第6話 弗素。
一
それは、家庭科実習の時だった。
班の分担で、僕は洗い物係となった。別に好きではなかったが、料理が得意なわけでもなかったので、まあいいかな、と思ってのことだ。
「これ洗ってー」
「あいよ。あ、これ洗い終わったから拭いてー」
「おっけー」
そんな感じで、僕は順調に洗い物を済ませていた。
そして、大方の調理が済み、大きなフライパンがこちらに運ばれてきた。
「最後にこれ頼むー」
「おー」
そんなことを言いながら、僕はそのフライパンに触れた。
その時。その感触に、僕は大きくのけぞった。
・・・・・・つるっつるだ!!
「どうした水谷ー」
「・・・何かあったの?」
「どう見ても普通のフライパンだろ?洗っちまえよー」
「あ、ああ・・・」
だがしかし。僕は、その感触を、忘れることは出来なかった。
調理実習も終わり、最後に後片付けとなった。
この時も、僕は洗い物を担当した。しかし今度は、自分から洗い物を担当した。
理由は簡単である。そう、あのフライパンである。
改めて触ってみる。つるっつるである。
「まだ気になるのかよ」
「ま、まあ・・・」
とはいえ、そんなにのんびり出来る訳ではない。普通に洗い物を済まし、僕らは調理実習室を出たのだった。
二
つるっつる。
普通の人ならば、ガラスとか金属とかを触ったときに、そんな風に感じるのだろう。
しかし、僕は違う。
ガラスですら、ざらざらに感じる。そもそもが非晶質なので、結構でこぼこしているのだ。金属にしても同様。どうしても、分子レベルではでこぼこになるのだ。
・・・しかし。あれは違った。
見た目は普通のフライパン。しかし表面はつるつる。そんな感覚は、今まで初めてだった。
「どうしたのよ」
「・・・え?」
休み時間。僕は、となりの沖さんにそう聞かれた。
「なんか、考え事してたじゃない」
「そんな、考え事って・・・」
「ずーっと手を当ててうつむいているのが『考え事をしている』ってことじゃないの」
「・・・」
その通りである。
「いや、実は・・・」
「言わなくてもわかってるって」
「え?」
「あれでしょ?ほら、調理実習室のフライパンのことでしょ」
・・・あれ?
「え、なんで沖さんがそのことを?」
「そりゃ、あんなにわかりやすくのけぞっていたら分かるわよ」
「・・・」
内心、驚いていた。僕は、洗い物をしながらちょくちょく彼女の方を眺めていたのだが、彼女もこっちを見ていたのである。
「あれさ」
「うん」
「実はとっても簡単なことなのよ。みんな知ってるんだけど、黙ってる」
「え・・・何で?」
「そりゃあなたが特別だからに決まってるじゃない」
「!」
特別。そんなこと、考えたことも無かった。
いや、人とは違うことは分かっていた。でも、それで人に試されたりすることなんて今まで無かった。
「まあ、ホームセンターに行けば分かるかもね」
「え?」
「じゃあね。私、選択で移動教室があるから」
そう言って、彼女は教室を後にしたのだった。
三
後日。
僕は、ホームセンターの前に立っていた。
勿論、今までホームセンターに言ったことが無い訳ではない。しかし、いちいち休みの日に、それも一人で行くことなんて今まで無かったのだ。

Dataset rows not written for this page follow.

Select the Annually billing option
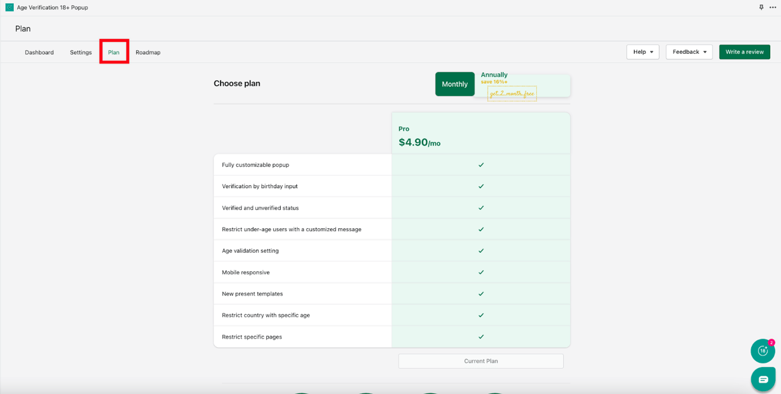Screen dimensions: 781x394 pos(495,75)
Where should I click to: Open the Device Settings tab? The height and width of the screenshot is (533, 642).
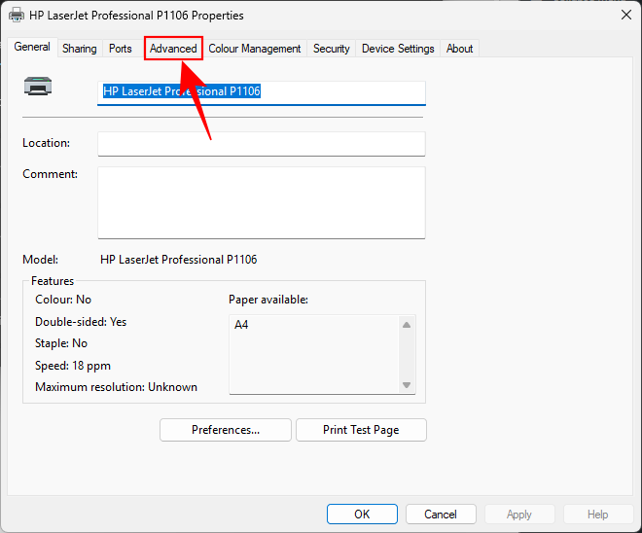coord(398,49)
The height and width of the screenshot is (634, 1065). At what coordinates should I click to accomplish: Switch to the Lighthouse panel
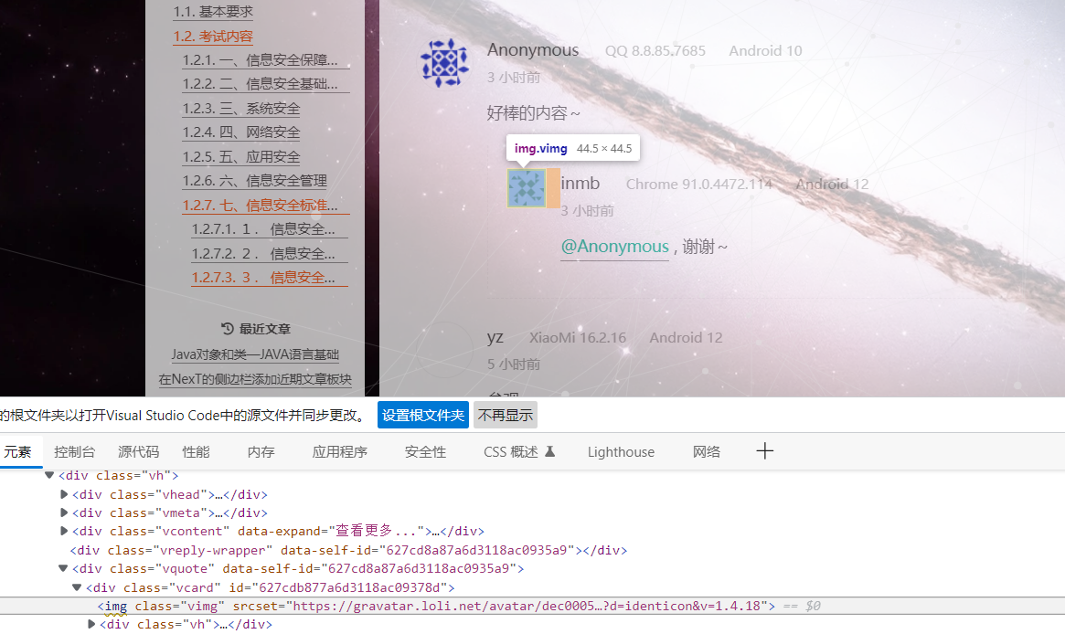(621, 450)
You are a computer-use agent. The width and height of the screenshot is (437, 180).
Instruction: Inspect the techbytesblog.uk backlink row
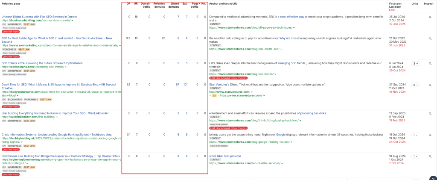[x=430, y=135]
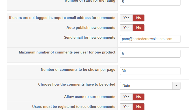Focus the maximum comments per user field
Viewport: 189px width, 110px height.
pos(150,54)
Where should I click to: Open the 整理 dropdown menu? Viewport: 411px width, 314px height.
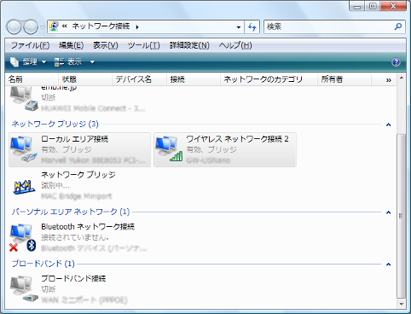coord(28,61)
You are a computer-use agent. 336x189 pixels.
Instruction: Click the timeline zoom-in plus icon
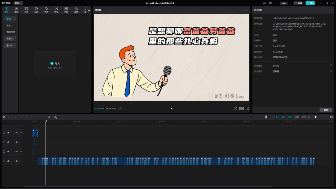(331, 117)
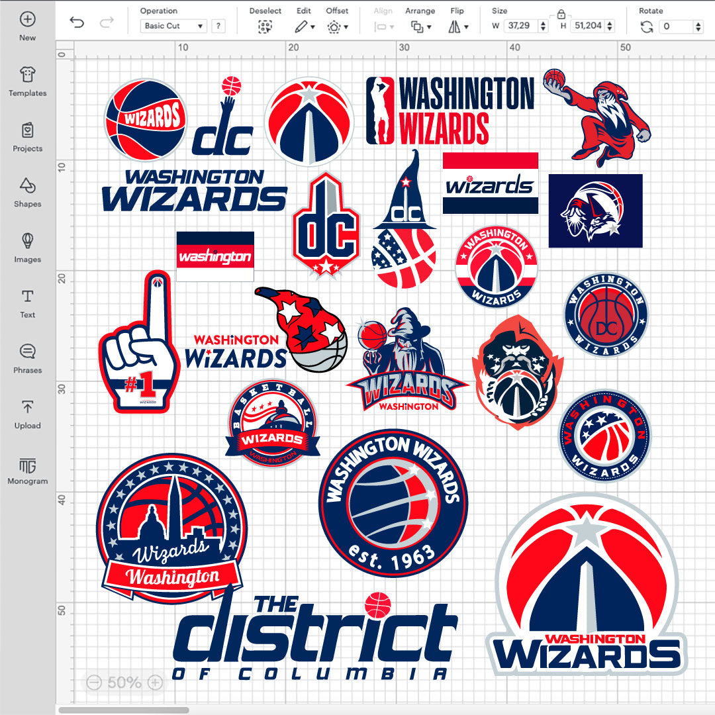Start a New project

coord(28,26)
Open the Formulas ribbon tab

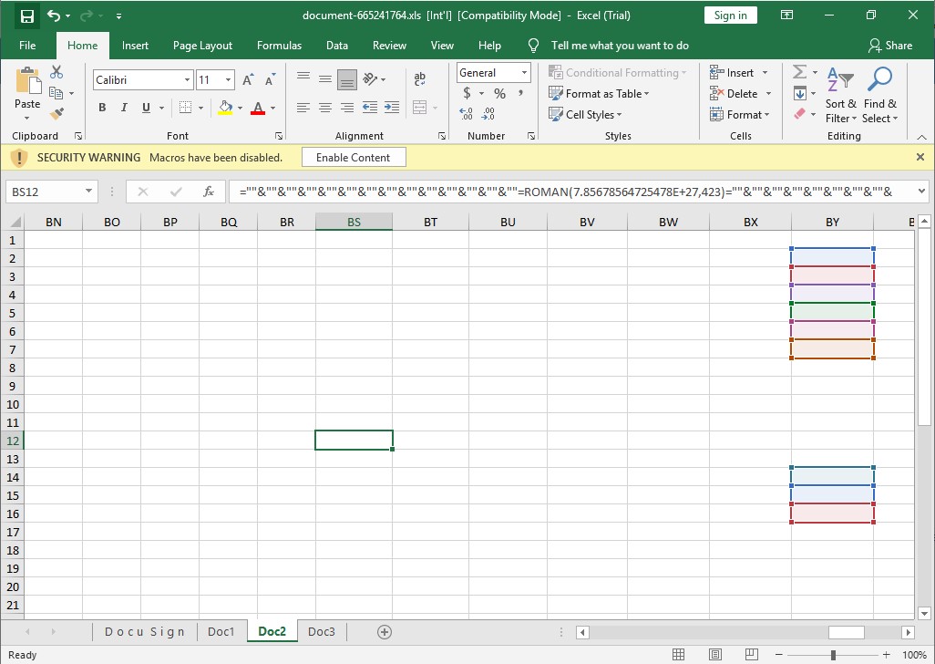[279, 46]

店に入ると、僕は真っ先に、調理道具が並べられているエリアへと向かった。
そして、手近にあったフライパンを手に取って触った。
すると。
「おお・・・」
これだ。この感触だ。この、つるっつるな感じだ!
しばらく撫で回していると、ふと、あることに気がついた。
そのフライパンには、こんなシールが貼ってあった。
「汚れに強いテフロン加工!」
その瞬間、僕は、全てを理解したのだった。
テフロン、つまりポリテトラフルオロエチレンとは、アメリカのデュポン社が発明したフッ化炭素樹脂である。耐熱性や耐薬品性(フッ化水素酸や六フッ化ウランにも耐える!)に優れ、地球上で摩擦係数の最も小さい(!!)物質でもある。
そんなテフロンだが、そのきっかけは、テトラフルオロエチレンのガスを詰めていたボンベが、その圧力からかいつの間にか重合して出来たものだという。そう、つまり、偶然の産物だったわけだ。
発明は、偶然によって起こることもある。
・・・ええ。テフロンです。タイトルでバレバレでしたかね・・・。
フライパンでおなじみのテフロンですが、改めて見ると凄いですね!
『テフロン』と言えばフッ素樹脂を指すほどに、身近になりました。
・・・とは言え。高熱で分解されるのも事実。260℃で劣化が始まり、350℃で分解されてしまうそうです。・・・まあ空焚きしなければ大丈夫ですが、くれぐれもお気を付けを。